И правда: двор, увешанный разноцветным бельем, напоминал корабль, расцвеченный флагами в праздник. Хоня сжала губы, отвернулась от Ручкина и ушла в самый дальний угол двора.
– Экий я олух! – вслух выбранил себя Ручкин, спохватившись, что напрасно упомянул о Синоп сражении, и вошел в дом. Веня – за ним.
– Шел я мимо с дежурства да думаю: зайду по пути… – объяснил Ручкин свое посещение, улыбаясь во все лицо.
– Нынче, видно, к нам всем по пути будет, – ответила Анна. – Скоро, поди, Мокроусенко с Погребовым[45] пожалуют.
– Стрёму я встретил… Видно, тоже у вас был? Да что-то идет расстроенный.
– Да чему радоваться-то? Ты один сияешь, как медный таз, словно тебя бузиной натерли.
– Дела, конечно, не веселят, пока, однако, нет места и для печали… А Мокроусенко я тоже видел: он и точно говорил – надо зайти с Ольгой Андреевной повидаться.
– Вчера на бульваре видались, – промолвила Наташа.
– Время военное. Час за сутки считать можно. Вчерась кто бы думал, а сегодня англичане в Евпатории высадку сделали!..
– Полно врать! – оборвала Ручкина Анна.
– Мне врать не полагается, Анна Степановна, я человек присяжный. Сам депешу с Бельбека принимал и своей рукой на бланке князю Меншикову адресовал… Комендант Браницкий отступил из Евпатории по дороге на Симферополь[46]… Англичане высадили три тысячи человек при двенадцати пушках.
– Что ж майор ушел без боя? Стыдобина какая!
– А что он мог поделать? У него команда слабосильных в двести человек. Против такой-то силы! Английский адмирал подошел к городу на пароходе и пригрозил сжечь город, если не сдадут.
– Что же князь-то делает?
– Князь армию бережет. Армия стоит на реке Альме, заняв позицию. С сухого пути к флоту не подступиться. Да и место открытое. Князь так думает: пускай все на берег вылезут, мы тут их и прихлопнем.

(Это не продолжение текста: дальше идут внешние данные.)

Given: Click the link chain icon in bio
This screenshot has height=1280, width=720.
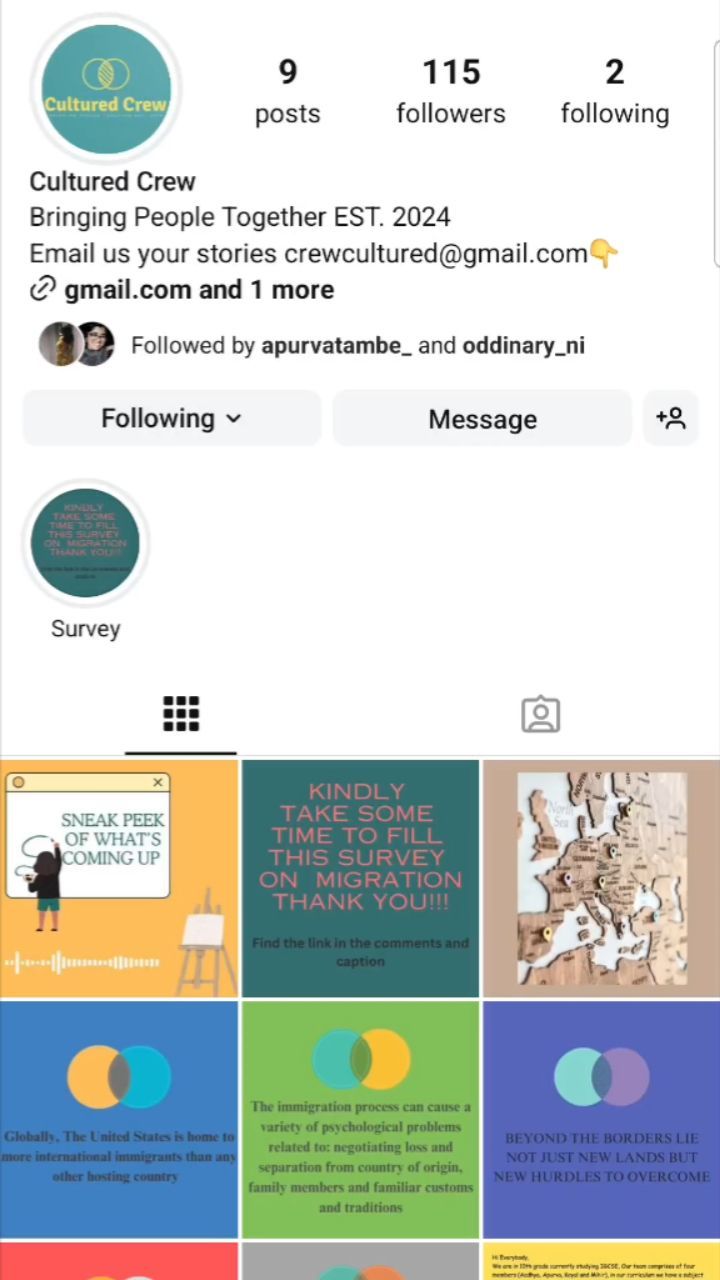Looking at the screenshot, I should click(x=42, y=290).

– А князь-то тебе говорил, что думает? – с насмешкой спросила Анна.
– Самолично с ним беседовать не пришлось, а все идет через наши руки. И своя голова у меня на плечах есть, могу понять! У нас на телеграфе…
– А ты бы поменьше болтал, что у вас на телеграфе! – резко сказала вошедшая в дом Хоня.

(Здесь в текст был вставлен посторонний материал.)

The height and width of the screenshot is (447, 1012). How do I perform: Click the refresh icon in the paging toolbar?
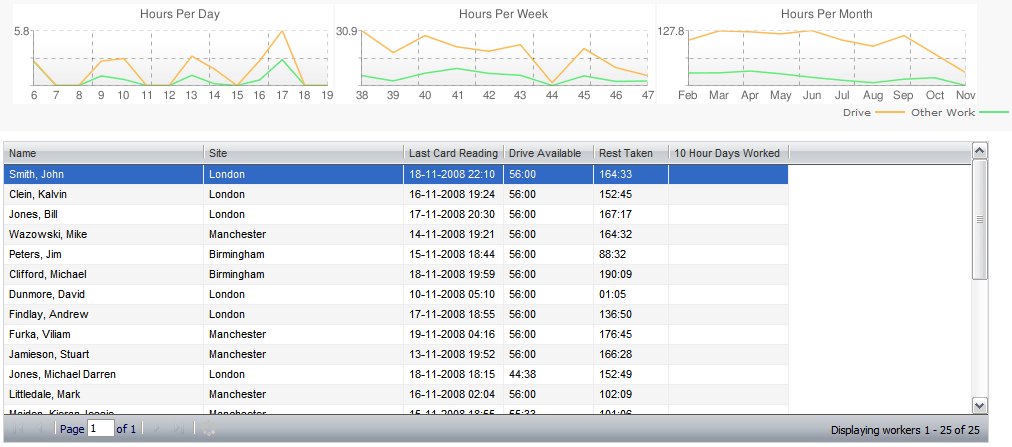point(208,429)
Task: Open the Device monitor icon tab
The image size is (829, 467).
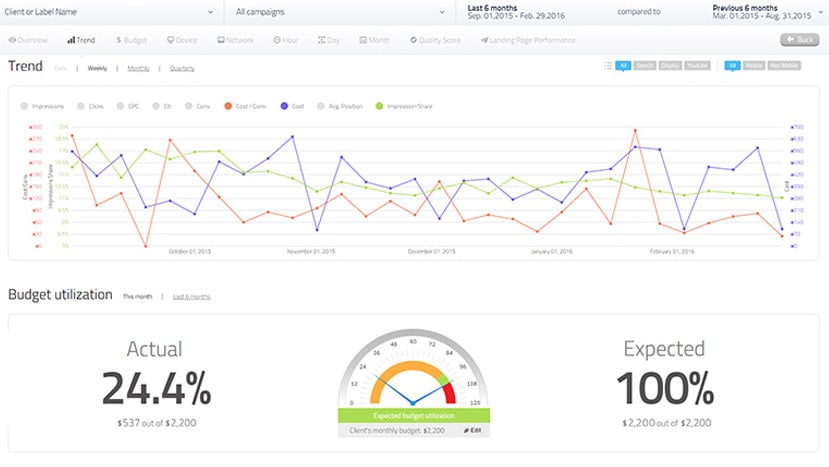Action: coord(182,40)
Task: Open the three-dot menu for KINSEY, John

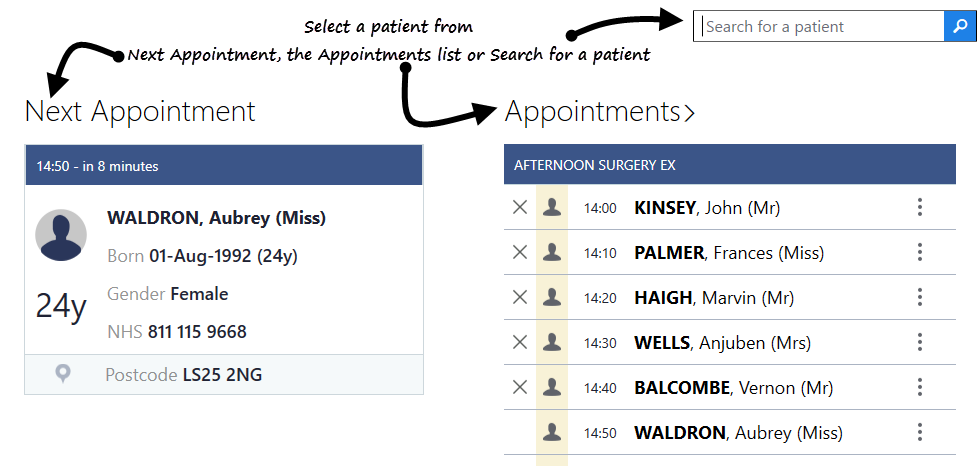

Ручкин обиделся и смолк. А ему-то как раз хотелось именно теперь, когда появилась Хоня, похвастать тем, что он знал.
Наташа принялась снова стучать коклюшками. Хозяйка у печи, не обращая на Ручкина внимания, словно его и нет, чем-то там занялась. А Хоня прошла мимо Ручкина два раза так, будто он ей на дороге стоит.
– Бывайте здоровеньки! – сказал обиженный Ручкин.
– Что мало погостили?
– Да ведь так, мимоходом.
Ручкин еще ждал, что женское любопытство свое возьмет и его остановят и станут расспрашивать. Но женщины молчали.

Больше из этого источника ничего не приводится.